- AIM OF THE TASK: Please copy out the rows below, swapping each "Screen dimensions" for "Display size" and leaving everything else unchanged.

-- Start DATA --

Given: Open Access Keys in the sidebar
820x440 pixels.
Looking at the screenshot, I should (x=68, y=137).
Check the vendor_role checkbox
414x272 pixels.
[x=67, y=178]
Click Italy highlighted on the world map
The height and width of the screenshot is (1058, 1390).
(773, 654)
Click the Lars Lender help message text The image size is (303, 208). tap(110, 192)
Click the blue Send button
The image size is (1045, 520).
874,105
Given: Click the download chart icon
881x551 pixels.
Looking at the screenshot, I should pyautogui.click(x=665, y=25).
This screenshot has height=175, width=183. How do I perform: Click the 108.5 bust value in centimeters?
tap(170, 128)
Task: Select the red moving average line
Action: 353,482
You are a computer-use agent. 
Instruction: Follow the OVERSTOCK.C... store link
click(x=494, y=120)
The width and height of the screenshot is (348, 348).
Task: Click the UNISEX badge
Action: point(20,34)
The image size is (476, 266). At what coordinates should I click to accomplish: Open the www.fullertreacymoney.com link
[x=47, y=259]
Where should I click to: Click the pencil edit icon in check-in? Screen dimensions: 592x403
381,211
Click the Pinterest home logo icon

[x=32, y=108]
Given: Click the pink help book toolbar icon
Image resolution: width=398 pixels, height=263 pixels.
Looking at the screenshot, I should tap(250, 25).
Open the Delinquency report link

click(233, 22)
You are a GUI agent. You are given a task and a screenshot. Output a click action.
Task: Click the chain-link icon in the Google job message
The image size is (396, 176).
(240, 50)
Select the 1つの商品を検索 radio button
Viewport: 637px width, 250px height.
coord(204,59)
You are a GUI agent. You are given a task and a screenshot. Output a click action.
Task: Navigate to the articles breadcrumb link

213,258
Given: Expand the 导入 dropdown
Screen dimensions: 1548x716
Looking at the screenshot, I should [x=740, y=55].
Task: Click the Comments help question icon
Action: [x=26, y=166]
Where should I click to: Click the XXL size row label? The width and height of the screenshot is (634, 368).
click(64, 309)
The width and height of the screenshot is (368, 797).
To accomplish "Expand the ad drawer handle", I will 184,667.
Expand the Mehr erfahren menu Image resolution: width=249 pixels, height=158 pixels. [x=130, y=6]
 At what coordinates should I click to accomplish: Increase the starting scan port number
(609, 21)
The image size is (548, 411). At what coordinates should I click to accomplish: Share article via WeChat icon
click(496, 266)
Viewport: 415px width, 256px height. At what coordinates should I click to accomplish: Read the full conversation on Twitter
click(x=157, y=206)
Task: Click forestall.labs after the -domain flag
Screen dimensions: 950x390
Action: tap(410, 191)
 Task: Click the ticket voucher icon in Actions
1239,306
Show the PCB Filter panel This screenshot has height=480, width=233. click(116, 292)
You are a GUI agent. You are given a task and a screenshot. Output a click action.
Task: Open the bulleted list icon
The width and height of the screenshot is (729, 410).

-- End DATA --

- ANSWER TO THE EXERCISE:
Given: Open Access Keys in the sidebar
820x440 pixels.
Looking at the screenshot, I should (x=68, y=137).
Check the vendor_role checkbox
414x272 pixels.
[x=67, y=178]
Click Italy highlighted on the world map
The height and width of the screenshot is (1058, 1390).
(773, 654)
Click the Lars Lender help message text The image size is (303, 208). tap(110, 192)
Click the blue Send button
The image size is (1045, 520).
874,105
Given: Click the download chart icon
881x551 pixels.
Looking at the screenshot, I should pyautogui.click(x=665, y=25).
This screenshot has height=175, width=183. How do I perform: Click the 108.5 bust value in centimeters?
tap(170, 128)
Task: Select the red moving average line
Action: 353,482
You are a computer-use agent. 
Instruction: Follow the OVERSTOCK.C... store link
click(x=494, y=120)
The width and height of the screenshot is (348, 348).
Task: Click the UNISEX badge
Action: point(20,34)
The image size is (476, 266). At what coordinates should I click to accomplish: Open the www.fullertreacymoney.com link
[x=47, y=259]
Where should I click to: Click the pencil edit icon in check-in? Display size: 592x403
381,211
Click the Pinterest home logo icon

[x=32, y=108]
Given: Click the pink help book toolbar icon
Image resolution: width=398 pixels, height=263 pixels.
Looking at the screenshot, I should tap(250, 25).
Open the Delinquency report link

click(233, 22)
You are a GUI agent. You are given a task and a screenshot. Output a click action.
Task: Click the chain-link icon in the Google job message
The image size is (396, 176).
(240, 50)
Select the 1つの商品を検索 radio button
Viewport: 637px width, 250px height.
coord(204,59)
You are a GUI agent. You are given a task and a screenshot. Output a click action.
Task: Navigate to the articles breadcrumb link

213,258
Given: Expand the 导入 dropdown
Display size: 1548x716
Looking at the screenshot, I should [x=740, y=55].
Task: Click the Comments help question icon
Action: [x=26, y=166]
Where should I click to: Click the XXL size row label? The width and height of the screenshot is (634, 368).
click(64, 309)
The width and height of the screenshot is (368, 797).
To accomplish "Expand the ad drawer handle", I will 184,667.
Expand the Mehr erfahren menu Image resolution: width=249 pixels, height=158 pixels. [x=130, y=6]
 At what coordinates should I click to accomplish: Increase the starting scan port number
(609, 21)
The image size is (548, 411). At what coordinates should I click to accomplish: Share article via WeChat icon
click(496, 266)
Viewport: 415px width, 256px height. At what coordinates should I click to accomplish: Read the full conversation on Twitter
click(x=157, y=206)
Task: Click forestall.labs after the -domain flag
Display size: 950x390
Action: tap(410, 191)
 Task: Click the ticket voucher icon in Actions
1239,306
Show the PCB Filter panel This screenshot has height=480, width=233. click(116, 292)
You are a GUI agent. You are given a task and a screenshot. Output a click action.
Task: Open the bulleted list icon
The width and height of the screenshot is (729, 410).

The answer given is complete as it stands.